In such a method for splicing a material, it is desirable

• • that, when bonding the subsequent material with the preceding material being transported,
    • the preceding material is pressed against the subsequent material by moving an abutting member from a stand-by position to an abutting position where the abutting member abuts on the preceding material, and
  • that the abutting member is a belt member being capable of rotating.

With such a method for splicing a material, it is possible to suppress variation in tension in the material more appropriately.

In such a method for splicing a material, it is desirable that

• • the belt member is a member
    • that rotates due to rotatings of a first rotation roller and a second rotation roller while the belt member being wound around the first rotation roller and the second rotation roller, and
    • that moves from the stand-by position to the abutting position by swinging about a swing axis,
      • the swing axis being a central axis of the first rotation roller.
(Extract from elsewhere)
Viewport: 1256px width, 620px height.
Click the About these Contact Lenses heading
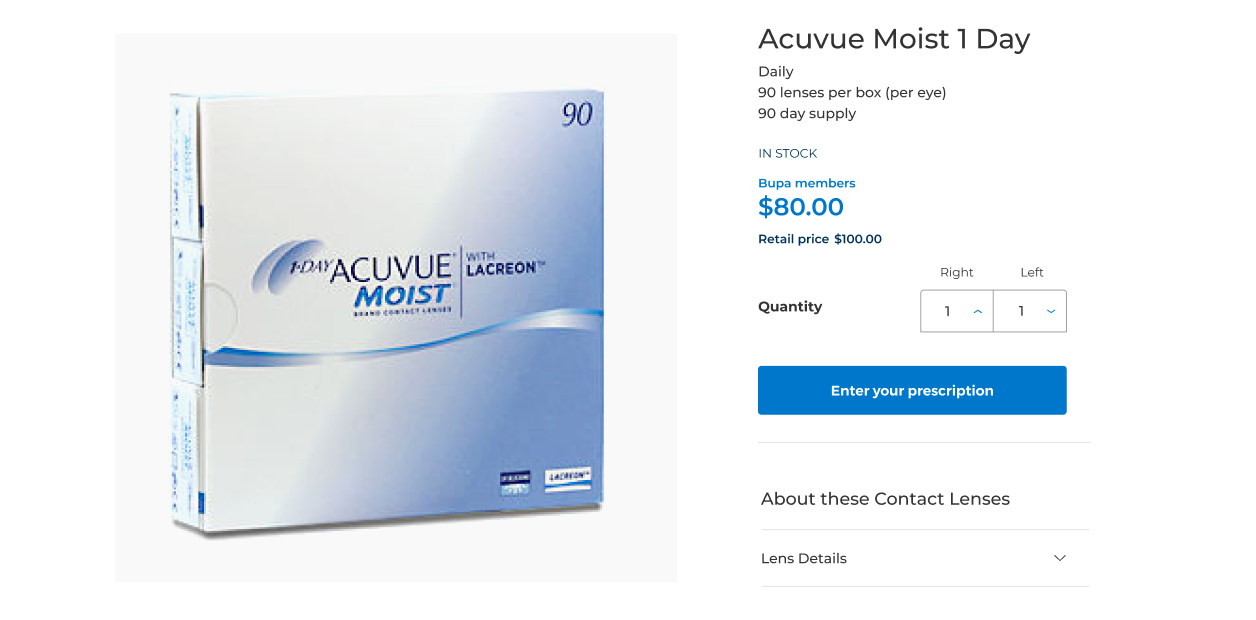click(x=885, y=498)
With such a method for splicing a material, it is possible to suppress variation in tension in the material more appropriately.

In such a method for splicing a material, it is desirable

• • that the material is a continuous sheet being a fiber assembly,
  • that one surface of the continuous sheet has a density of fiber higher than another surface of the continuous sheet, and
  • that, when bonding the subsequent material with the preceding material being transported,
    • the preceding material is pressed against the subsequent material while an adhesive member being sandwiched between the preceding material and the subsequent material by moving an abutting member from a stand-by position to an abutting position where the abutting member abuts on the one surface of the preceding material.
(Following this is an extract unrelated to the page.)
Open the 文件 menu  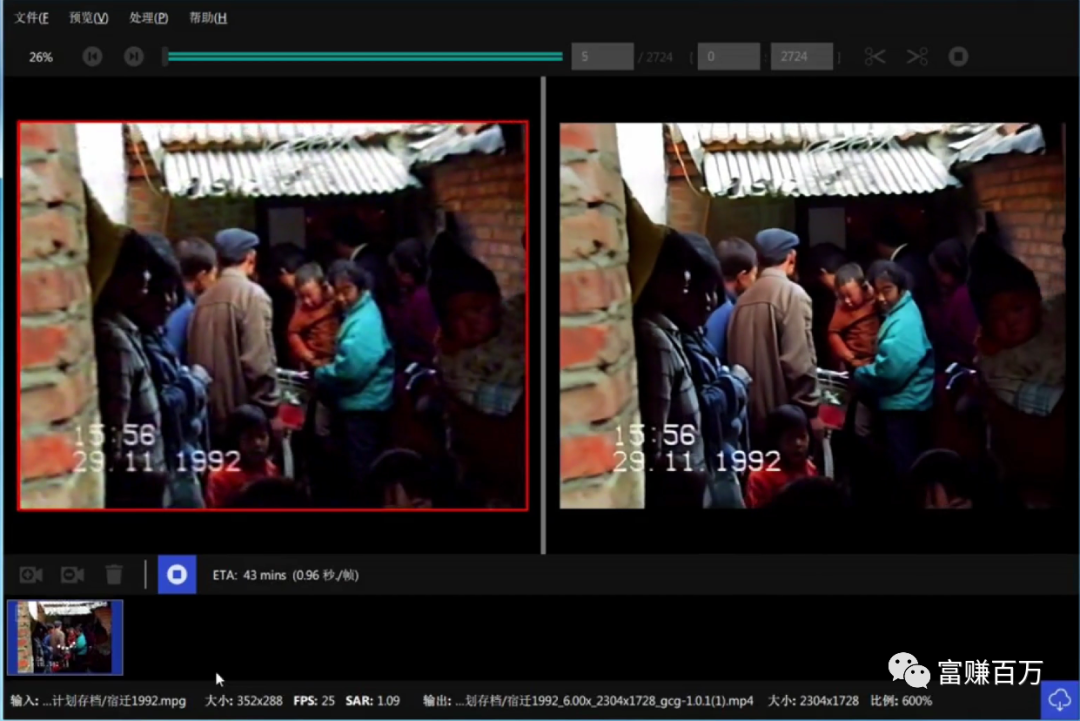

With such a method for splicing a material, it is possible to suppress penetration of an adhesive member (the adhesive member itself or adhesive provided by the adhesive member).

In such a method for splicing a material, it is desirable

• • that the material is a continuous sheet being a fiber assembly,
  • that one surface of the continuous sheet has a density of fiber higher than another surface of the continuous sheet, and
  • that, in the forming the fin-like portion by cutting the preceding material,
    • a cutter blade enters from the one surface.

With such a method for splicing a material, it is possible to easily cut the preceding material.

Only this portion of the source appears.